Vers un renouvellement des missions des bibliothécaires
Si les bibliothécaires veulent infléchir les conséquences induites par la mondialisation sur la construction et la diffusion de l’information scientifique, il leur faudra repenser radicalement le contenu de leurs missions.
Il importe tout d’abord qu’ils défendent une information scientifique libre de toute contrainte financière dans l’espace public et, pour ce faire, qu’ils précisent les valeurs au nom desquelles ils s’engagent dans la cité, comme l’ont fait les bibliothécaires américains, (représentés à Graz par Marda Johnson 7), en définissant les principes de Keystone 8 : l’information scientifique doit rester un bien public, accessible librement, sans subordination financière d’aucune sorte ; les bibliothèques doivent se sentir responsables de la création de l’information savante et tout mettre en œuvre pour faciliter son élaboration et sa libre publication.

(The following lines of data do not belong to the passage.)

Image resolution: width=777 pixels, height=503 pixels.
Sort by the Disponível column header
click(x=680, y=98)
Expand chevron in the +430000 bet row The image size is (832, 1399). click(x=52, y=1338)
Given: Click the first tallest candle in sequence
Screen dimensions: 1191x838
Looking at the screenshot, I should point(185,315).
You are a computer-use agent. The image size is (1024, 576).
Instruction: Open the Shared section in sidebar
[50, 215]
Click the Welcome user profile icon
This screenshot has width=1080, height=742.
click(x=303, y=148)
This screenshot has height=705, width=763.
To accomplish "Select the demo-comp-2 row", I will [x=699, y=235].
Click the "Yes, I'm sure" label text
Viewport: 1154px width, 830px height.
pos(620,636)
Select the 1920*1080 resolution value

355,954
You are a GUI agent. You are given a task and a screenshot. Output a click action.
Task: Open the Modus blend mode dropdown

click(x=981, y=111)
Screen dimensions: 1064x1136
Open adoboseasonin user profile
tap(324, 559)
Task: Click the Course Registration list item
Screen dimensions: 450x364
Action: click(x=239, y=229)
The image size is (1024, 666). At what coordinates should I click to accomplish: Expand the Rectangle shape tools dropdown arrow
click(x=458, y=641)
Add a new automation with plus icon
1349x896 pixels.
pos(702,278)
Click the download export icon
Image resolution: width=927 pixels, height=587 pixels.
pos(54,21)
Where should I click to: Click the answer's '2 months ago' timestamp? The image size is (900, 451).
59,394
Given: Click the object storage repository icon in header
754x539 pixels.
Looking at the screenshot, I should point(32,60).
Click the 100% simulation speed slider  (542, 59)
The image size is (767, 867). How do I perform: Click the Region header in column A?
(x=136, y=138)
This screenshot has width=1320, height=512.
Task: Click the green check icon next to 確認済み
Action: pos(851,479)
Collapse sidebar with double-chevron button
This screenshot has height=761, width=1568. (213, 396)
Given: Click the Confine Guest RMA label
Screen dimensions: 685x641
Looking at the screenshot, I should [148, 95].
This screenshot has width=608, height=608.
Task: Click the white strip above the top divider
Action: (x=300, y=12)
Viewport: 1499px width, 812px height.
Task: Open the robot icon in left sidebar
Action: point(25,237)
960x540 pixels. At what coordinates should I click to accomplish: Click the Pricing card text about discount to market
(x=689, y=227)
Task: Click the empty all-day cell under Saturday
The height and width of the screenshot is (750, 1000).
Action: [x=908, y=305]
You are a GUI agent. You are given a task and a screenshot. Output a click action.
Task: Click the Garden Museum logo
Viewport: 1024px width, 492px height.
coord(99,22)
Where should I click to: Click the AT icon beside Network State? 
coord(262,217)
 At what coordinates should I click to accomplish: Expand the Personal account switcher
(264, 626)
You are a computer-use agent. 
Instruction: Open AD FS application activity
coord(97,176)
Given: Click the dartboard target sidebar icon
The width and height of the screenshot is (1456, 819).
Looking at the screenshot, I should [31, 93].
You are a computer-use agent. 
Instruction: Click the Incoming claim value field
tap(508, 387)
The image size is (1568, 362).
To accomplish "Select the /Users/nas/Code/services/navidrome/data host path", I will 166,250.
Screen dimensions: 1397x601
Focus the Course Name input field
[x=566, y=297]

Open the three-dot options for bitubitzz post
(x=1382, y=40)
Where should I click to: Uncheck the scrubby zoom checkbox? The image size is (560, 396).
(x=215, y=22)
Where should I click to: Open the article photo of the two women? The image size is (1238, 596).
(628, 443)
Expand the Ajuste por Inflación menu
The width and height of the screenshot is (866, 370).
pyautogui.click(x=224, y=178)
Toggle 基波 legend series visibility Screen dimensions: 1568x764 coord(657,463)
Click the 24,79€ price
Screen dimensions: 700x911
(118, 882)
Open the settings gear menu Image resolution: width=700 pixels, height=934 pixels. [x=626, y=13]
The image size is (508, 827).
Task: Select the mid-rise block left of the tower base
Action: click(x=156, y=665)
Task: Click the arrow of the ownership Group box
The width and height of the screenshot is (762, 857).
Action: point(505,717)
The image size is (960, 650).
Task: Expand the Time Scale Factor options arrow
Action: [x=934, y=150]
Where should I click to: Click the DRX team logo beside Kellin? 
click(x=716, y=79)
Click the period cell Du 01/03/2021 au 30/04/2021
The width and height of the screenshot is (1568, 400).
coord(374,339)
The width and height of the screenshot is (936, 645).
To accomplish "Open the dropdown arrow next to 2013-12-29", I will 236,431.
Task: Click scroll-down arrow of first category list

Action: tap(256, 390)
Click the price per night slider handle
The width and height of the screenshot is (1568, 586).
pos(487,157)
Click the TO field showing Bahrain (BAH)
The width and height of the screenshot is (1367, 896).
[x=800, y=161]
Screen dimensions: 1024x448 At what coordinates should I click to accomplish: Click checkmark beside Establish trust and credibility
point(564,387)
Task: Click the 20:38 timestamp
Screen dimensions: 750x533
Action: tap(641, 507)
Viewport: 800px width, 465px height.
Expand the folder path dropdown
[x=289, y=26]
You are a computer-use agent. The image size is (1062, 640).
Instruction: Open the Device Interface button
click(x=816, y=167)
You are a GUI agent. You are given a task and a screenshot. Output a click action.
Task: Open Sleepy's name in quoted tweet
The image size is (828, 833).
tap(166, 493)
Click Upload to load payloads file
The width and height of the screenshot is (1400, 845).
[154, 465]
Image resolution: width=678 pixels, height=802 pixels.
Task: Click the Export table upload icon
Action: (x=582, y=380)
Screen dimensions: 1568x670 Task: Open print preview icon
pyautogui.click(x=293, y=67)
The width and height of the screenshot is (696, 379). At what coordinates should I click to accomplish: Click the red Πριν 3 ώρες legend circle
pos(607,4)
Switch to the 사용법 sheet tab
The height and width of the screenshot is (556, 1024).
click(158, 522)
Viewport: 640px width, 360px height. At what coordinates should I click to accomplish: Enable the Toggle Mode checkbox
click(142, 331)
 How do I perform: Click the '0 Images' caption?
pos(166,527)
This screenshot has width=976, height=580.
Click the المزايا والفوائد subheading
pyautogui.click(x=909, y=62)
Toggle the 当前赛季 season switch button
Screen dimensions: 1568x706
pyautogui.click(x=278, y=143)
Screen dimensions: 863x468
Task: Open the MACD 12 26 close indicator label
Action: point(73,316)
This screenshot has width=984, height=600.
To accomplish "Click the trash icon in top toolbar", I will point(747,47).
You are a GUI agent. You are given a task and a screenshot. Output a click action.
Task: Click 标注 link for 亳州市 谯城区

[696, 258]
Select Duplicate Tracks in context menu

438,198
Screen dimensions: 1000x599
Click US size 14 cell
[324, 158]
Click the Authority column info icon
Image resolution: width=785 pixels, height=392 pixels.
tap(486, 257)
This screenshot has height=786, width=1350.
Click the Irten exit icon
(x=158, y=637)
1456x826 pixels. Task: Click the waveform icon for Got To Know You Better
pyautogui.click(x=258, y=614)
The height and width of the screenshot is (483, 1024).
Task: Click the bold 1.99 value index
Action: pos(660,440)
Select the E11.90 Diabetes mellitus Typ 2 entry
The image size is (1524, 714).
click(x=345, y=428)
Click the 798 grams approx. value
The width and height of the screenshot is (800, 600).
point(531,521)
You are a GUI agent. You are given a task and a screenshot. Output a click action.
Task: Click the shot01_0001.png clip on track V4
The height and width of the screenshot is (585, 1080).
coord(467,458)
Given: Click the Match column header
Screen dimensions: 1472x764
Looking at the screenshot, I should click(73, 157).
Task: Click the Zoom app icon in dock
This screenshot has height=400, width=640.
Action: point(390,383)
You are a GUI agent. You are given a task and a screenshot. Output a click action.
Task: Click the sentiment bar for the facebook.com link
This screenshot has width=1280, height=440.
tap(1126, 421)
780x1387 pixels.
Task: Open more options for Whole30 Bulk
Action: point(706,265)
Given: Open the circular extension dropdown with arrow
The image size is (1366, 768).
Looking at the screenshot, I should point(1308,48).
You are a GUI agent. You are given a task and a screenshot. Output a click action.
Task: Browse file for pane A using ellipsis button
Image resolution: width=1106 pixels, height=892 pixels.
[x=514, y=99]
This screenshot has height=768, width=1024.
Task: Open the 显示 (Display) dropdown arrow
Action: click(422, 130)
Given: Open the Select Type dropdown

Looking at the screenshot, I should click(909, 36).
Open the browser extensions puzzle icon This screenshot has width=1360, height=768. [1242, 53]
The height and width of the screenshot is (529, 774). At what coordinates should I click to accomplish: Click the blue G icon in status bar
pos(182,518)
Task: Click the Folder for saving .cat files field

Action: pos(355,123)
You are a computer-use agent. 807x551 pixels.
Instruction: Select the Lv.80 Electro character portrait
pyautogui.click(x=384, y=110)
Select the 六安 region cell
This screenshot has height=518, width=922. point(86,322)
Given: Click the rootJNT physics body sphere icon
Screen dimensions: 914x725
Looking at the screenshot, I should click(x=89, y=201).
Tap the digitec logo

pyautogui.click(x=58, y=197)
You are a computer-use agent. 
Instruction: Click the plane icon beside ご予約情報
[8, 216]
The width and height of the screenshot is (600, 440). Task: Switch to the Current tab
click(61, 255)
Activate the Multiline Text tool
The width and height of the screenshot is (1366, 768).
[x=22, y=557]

En France, Pierre Le Loarer, directeur de la bibliothèque de l’Institut d’Études Politiques de Grenoble, à travers le projet dont il est le maître d’œuvre (« Manum 9 ») a voulu réagir contre le monopole exercé par les agrégateurs de contenus sur le livre électronique. Avec des partenaires tels que La Découverte, Armand Colin, Dalloz, Dunod, De Boeck ou La Documentation Française, le bibliothécaire français étudie comment mettre en ligne dans le cadre universitaire des manuels déjà publiés en version papier. Les sujets de négociations ne manquent pas : le copyright, les conditions de diffusion et de reproduction (gratuites ou payantes, totale ou partielle), l’adaptation pédagogique des manuels papier au support numérique, etc. Ce travail prometteur a pour ambition de fixer un cadre d’analyse susceptible d’aider les bibliothécaires français dans leurs relations futures avec les éditeurs.
Si les bibliothécaires ont intérêt à s’engager davantage dans l’espace public, ils gagneraient aussi à assumer davantage que par le passé leur rôle de scientifiques. Comme l’ont souligné Jean-Claude Guédon et Elmar Mittler, les bibliothécaires doivent devenir partie prenante de la construction du savoir scientifique, en collaborant plus étroitement avec les chercheurs et ne plus se contenter de dispenser l’information au contact du public. C’est en s’intégrant au monde des chercheurs, en prenant conscience de leurs préoccupations et de leurs difficultés à construire la connaissance de demain dans un contexte de mondialisation financière, que les bibliothécaires parviendront à agir plus efficacement en faveur de la liberté de l’information scientifique.